In this year of big anniversaries – the 100th anniversary of Women’s Suffrage, today's 75th Anniversary of the end of World War II, this year also marks the 70th anniversary of the dogmatic definition of the Assumption of the Blessed Virgin Mary by Pope Pius XII in the Jubilee Year 1950. If you go on YouTube, you can find an Italian newsreel video from that year that shows some of the ceremony [https://www.youtube.com/watch?v=wuodbm1sb1U&t=499]. It begins the night before with the procession of the image [photo] of Maria, Salus Populi Romani (Mary, Protector of the Roman People), from the church of Ara Coeli, through the ancient Camidoglio, across town to Saint Peter’s Basilica – the first such procession with that ancient image since 1854. Normally that image resides in the Basilica of Saint Mary Major, which was where Isaac Hecker went to venerate it after his expulsion from the Redemptorists in 1857 and where Pope Francis regularly venerates it before and after his journeys.

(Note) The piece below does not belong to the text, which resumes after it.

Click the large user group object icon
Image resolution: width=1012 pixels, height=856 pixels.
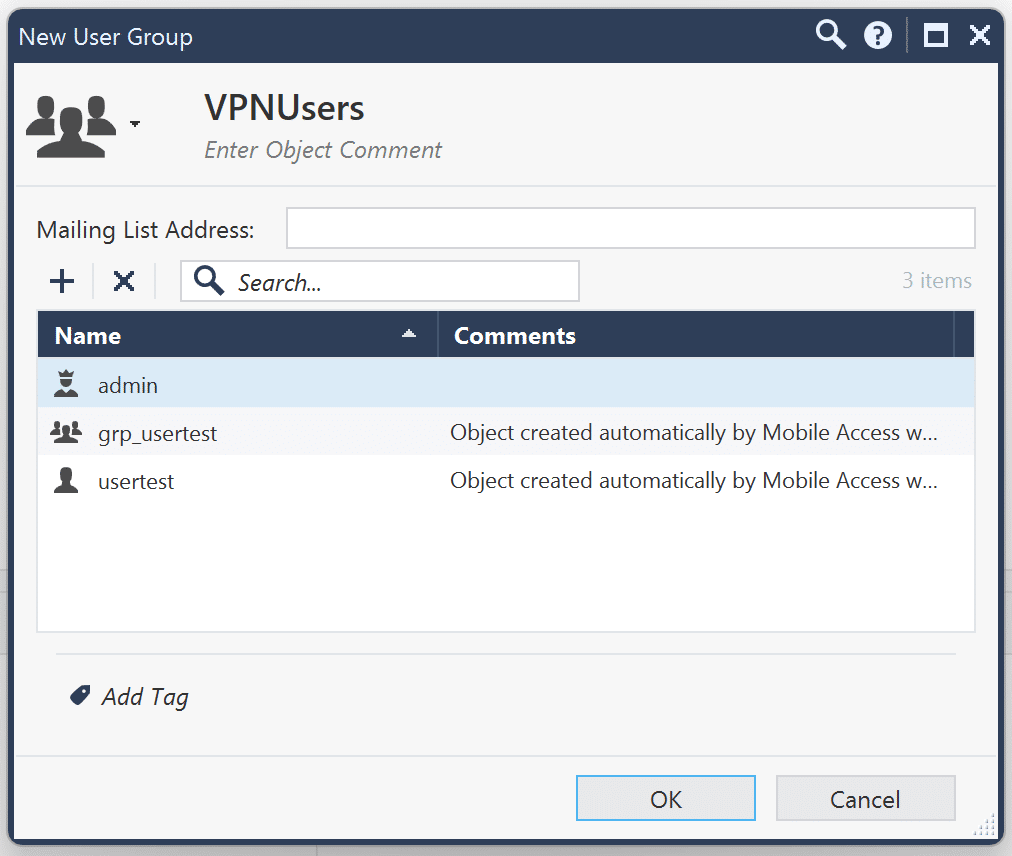click(71, 125)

Of course, now there are no more journeys. Imprisoned like the rest of us by this pandemic, the Pope has nonetheless continued to venerate that famous image and invites us to do so too. His pandemic prayer, which appears at the end of my daily email messages is addressed to Mary, Health of the Sick and Protector of the Roman People.
With Pope Francis, in
this desperate time we too turn to Mary, whose body-and-soul exaltation in the
kingdom of heaven we celebrate today. Like the mother being attacked by the
dragon in the book of Revelation, we too seem surrounded on all sides by
dangers of all sorts. This pandemic itself has highlighted so many social
problems and inequalities that blight American society. Alongside the terrible
tragedy of widespread sickness and death, we’re witnessing economic collapse,
seemingly stable societies unravelling, and once-trusted institutions breaking
down. The Assumption reminds us that God has already acted on our behalf by
raising Jesus from the dead and given us all an alternative future. In Mary,
Christ's resurrection has, so to speak, become contagious. Today, Mary
magnifies the Lord on high. Where she is, there we hope to be.
Homily for the Assumption of the Blessed Virgin Mary, Immaculate Conception Church, Knoxville TN, August 15, 2020.